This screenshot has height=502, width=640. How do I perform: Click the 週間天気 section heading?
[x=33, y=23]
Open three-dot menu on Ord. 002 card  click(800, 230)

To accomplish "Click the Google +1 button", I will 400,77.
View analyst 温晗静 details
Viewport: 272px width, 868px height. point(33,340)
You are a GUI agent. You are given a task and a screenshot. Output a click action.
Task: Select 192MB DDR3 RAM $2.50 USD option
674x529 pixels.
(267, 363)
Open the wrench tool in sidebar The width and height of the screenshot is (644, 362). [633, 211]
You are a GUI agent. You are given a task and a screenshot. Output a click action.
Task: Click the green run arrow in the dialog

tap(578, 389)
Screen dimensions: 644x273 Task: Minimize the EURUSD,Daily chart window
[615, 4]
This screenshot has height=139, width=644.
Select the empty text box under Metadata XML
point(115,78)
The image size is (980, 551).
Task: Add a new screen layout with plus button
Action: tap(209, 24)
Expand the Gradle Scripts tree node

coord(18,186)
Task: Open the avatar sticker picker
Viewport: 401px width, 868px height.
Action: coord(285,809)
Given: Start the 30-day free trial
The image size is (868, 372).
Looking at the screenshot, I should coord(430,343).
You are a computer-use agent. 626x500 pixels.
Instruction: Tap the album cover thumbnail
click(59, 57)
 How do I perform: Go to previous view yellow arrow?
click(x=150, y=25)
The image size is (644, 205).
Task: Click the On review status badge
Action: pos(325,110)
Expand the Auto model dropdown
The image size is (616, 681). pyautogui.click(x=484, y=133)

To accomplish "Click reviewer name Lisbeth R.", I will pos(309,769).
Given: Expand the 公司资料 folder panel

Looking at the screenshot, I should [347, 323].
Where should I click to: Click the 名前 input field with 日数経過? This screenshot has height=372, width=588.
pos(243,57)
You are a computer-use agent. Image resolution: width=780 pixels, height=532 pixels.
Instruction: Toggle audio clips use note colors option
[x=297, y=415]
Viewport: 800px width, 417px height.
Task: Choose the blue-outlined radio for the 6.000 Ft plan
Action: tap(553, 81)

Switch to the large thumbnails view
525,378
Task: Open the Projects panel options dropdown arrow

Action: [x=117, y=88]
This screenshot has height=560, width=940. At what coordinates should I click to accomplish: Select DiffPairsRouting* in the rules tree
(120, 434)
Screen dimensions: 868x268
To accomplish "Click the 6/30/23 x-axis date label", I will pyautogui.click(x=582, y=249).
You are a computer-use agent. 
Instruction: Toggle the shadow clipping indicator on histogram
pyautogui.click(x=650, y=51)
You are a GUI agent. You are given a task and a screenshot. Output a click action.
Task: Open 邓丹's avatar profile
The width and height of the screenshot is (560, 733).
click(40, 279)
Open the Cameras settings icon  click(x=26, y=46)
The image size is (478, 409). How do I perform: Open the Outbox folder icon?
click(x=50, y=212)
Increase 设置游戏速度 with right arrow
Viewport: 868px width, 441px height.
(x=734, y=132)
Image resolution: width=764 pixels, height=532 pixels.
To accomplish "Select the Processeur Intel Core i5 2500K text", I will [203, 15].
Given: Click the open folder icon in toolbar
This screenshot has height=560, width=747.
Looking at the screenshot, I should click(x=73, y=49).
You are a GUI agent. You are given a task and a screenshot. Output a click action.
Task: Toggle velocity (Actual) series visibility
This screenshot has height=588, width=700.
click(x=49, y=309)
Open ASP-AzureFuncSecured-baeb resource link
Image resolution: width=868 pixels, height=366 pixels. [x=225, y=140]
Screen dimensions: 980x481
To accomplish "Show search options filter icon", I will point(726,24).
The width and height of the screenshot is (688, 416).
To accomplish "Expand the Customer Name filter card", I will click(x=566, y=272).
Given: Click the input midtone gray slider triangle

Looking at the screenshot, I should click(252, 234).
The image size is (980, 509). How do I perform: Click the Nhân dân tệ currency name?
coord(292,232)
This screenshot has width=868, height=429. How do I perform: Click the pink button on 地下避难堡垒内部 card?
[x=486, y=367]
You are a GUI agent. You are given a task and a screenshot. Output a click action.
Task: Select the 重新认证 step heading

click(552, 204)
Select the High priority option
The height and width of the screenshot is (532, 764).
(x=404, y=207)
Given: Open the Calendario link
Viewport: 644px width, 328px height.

++++++++

| Work required |
Each line of the records with the word "filter" in it is to be copied.

| Solved exercise |
To accomplish "Show search options filter icon", I will point(726,24).
To accomplish "Expand the Customer Name filter card", I will click(x=566, y=272).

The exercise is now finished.